O Tribunal de Contas da União (TCU) aprovou hoje (27) acórdão que determina que os usuários de pedágio automático não deverão pagar por serviços adicionais de adesão e mensalidade nas rodovias federais concedidas. Segundo a decisão, a Agência Nacional de Transportes Terrestres (ANTT) deverá adotar, em 30 dias, as providências para que as concessionárias permitam que os usuários não precisem pagar pelos serviços adicionais.

Atualmente, quem usa o sistema de pedágio eletrônico, além de pagar pelo pedágio, que é cobrado posteriormente em um boleto enviado pelos Correios, deve desembolsar uma taxa de adesão e uma mensalidade para administradora, que são empresas terceirizadas pelas concessionárias. O relator da proposta no TCU, ministro José Múcio Monteiro, disse que o custo do serviço deveria ter sido considerado para o cálculo da tarifa proposta pelas concessionárias, pois constitui o conjunto de obrigações da contratada.
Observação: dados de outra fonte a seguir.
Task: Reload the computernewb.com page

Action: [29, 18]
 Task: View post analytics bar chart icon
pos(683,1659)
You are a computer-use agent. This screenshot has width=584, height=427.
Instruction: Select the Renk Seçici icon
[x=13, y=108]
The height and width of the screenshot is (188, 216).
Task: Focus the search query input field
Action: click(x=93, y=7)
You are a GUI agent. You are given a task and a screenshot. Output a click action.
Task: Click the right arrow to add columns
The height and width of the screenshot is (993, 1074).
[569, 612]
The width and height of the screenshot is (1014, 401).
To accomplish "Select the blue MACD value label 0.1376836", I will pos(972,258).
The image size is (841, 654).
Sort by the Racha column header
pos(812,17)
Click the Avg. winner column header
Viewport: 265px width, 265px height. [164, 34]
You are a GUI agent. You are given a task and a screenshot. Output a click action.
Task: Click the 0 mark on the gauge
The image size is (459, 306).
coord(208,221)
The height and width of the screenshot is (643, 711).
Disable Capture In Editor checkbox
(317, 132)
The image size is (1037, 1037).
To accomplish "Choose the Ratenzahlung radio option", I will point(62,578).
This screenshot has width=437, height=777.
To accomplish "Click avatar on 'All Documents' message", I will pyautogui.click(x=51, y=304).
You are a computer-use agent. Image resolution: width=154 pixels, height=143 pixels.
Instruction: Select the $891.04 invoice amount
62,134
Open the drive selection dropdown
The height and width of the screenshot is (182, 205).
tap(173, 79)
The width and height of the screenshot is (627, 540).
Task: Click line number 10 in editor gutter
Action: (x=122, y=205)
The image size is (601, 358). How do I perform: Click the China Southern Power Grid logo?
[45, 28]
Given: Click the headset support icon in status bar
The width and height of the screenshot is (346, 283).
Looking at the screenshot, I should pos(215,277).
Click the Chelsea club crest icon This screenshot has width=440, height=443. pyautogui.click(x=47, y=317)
Para ele, a cobrança de taxa de adesão e mensalidade é indevida porque é um serviço inerente à concessão e previsto nos editais de licitação e nos contratos, ainda que sua execução tenha sido atribuída a terceiro. “Por esse motivo, deve ser permitido ao usuário optar entre as duas modalidades, sem custo adicional”, disse o ministro.

As empresas argumentaram que a taxa é cobrada para fazer a gestão entre as diferentes concessionárias, assim como por operadoras de estacionamentos, que também utilizam o sistema. As empresas deverão recorrer da decisão no próprio TCU.

O tribunal também recomendou que a ANTT avalie a pertinência de encaminhar a questão da concorrência entre as empresas especializadas na cobrança automática de pedágio ao Conselho Administrativo de Defesa Econômica (Cade).